Timmy.... I will be in touch with you about this!!


----------



## DonP (Nov 15, 2000)

Gomer...

So.... 364 days out of the year you don't have any class... but yet that one day... you manage to have some class? :evil: 

Sorry... that was a cheap shot I couldn't resist!!  :lol:


----------



## Sixshooter (Mar 16, 2003)

Bev and I think we might be able to make it at least to get some chow.

We won't be able to stay all that late though because we have to pick up some guests for the wedding at the air port.


----------



## DonP (Nov 15, 2000)

Hey Six....

I got a solution so you can stay later....

Call off the wedding... that way you don't have to pick them up at the airport.... thereby leaving you plenty of time to stick around afterward!!  :lol:

Actually... I hope everything goes as planned and you two have a wonderful weekend!!


----------



## Sixshooter (Mar 16, 2003)

DonP said:


> Hey Six....
> 
> I got a solution so you can stay later....
> 
> ...


 
Hahahaha...Somehow I don't think that would be in my best interests. Violent physichal harm may come to me if I was to do such things.

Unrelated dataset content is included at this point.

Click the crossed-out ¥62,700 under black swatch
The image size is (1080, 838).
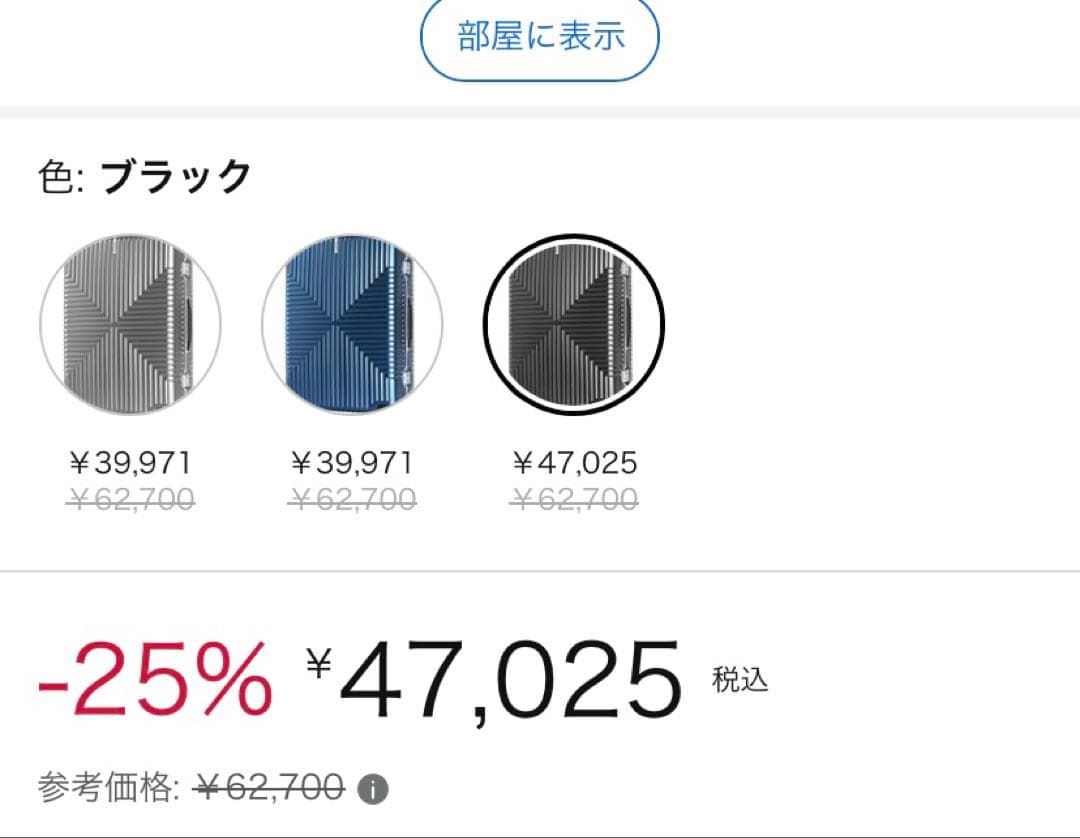pos(575,498)
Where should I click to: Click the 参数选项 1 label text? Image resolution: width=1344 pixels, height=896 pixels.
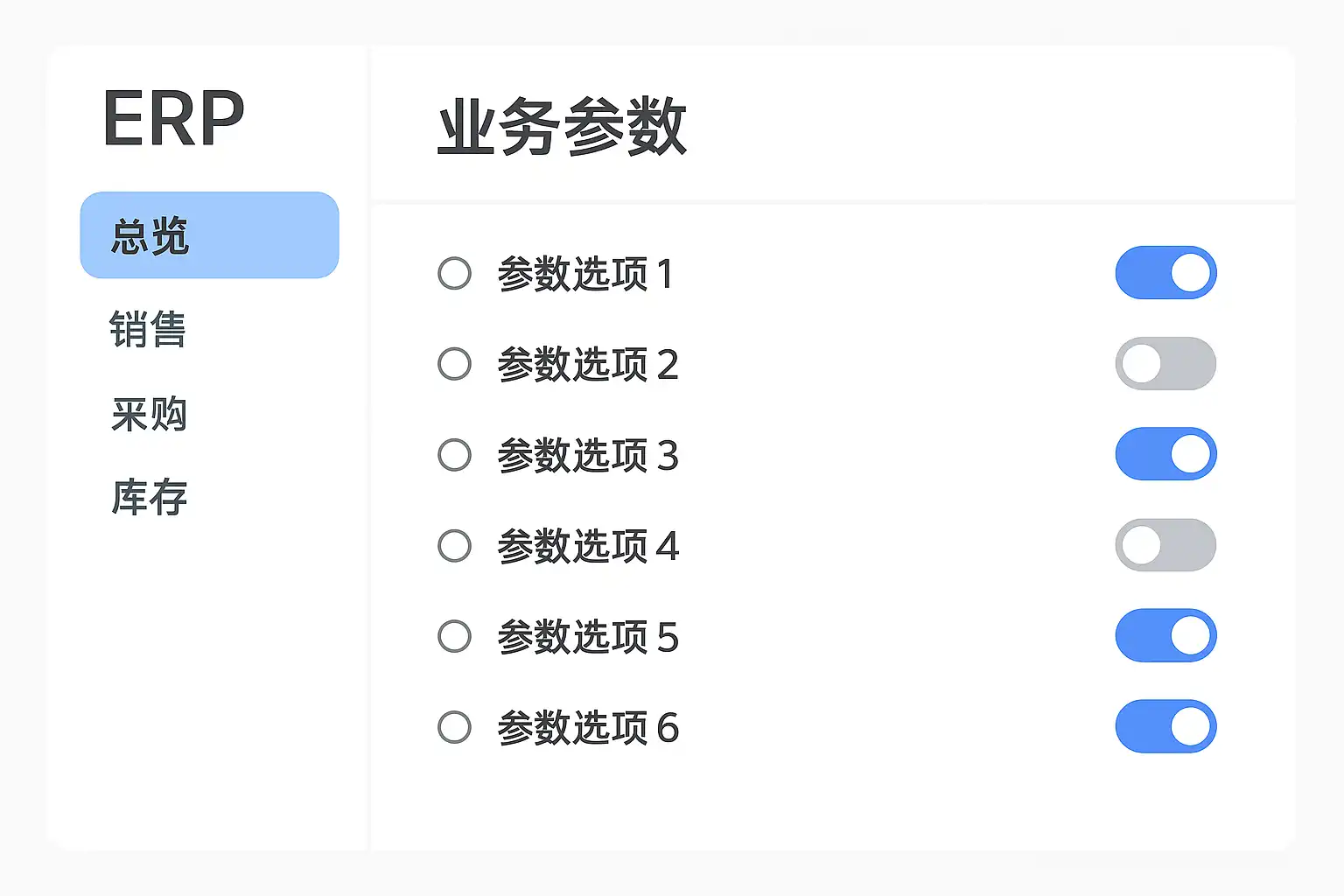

My hope is that we can hook up with some Marlin on Tuesday the 18th...hehe...
Here big fishy fishy fishy.


----------



## bigsid (Jan 13, 2003)

Count me in. I won't make it for the fishing, but I'll make the M&G. Looking forward to it! 

Sid


----------



## GVSUKUSH (Mar 9, 2004)

Bump


----------



## Whit1 (Apr 27, 2001)

Damn! I wish I'd have seen this sooner!!!!


----------



## bigsid (Jan 13, 2003)

I hate to say it Milt, but this has been floating around in "Sound Off" for quite a while now. Where ya been??  Try to make it down, you might garner me a Friday off if you keep me up too late with your old GR stories!!!  :shhh: 

Sid


----------



## Whit1 (Apr 27, 2001)

bigsid said:


> I hate to say it Milt, but this has been floating around in "Sound Off" for quite a while now. Where ya been??  Try to make it down, you might garner me a Friday off if you keep me up too late with your old GR stories!!!  :shhh:
> 
> Sid


 
I rarrely look in on "Sound Off". There's WAY TOO much sounding off in there for my taste.........errr!....hearing....errrr!!......seeing....:lol:


----------



## STEINFISHSKI (Jan 30, 2001)

Come on down if you can make it Milt. We're planning another fishing trip as well. It will be like old times.


----------



## waterfoul (May 18, 2005)

If I can get out of work early enough, I'll try and make my way to the north side of town! 

Heck, maybe I'll take a half day off and get some river fishing lessons....


----------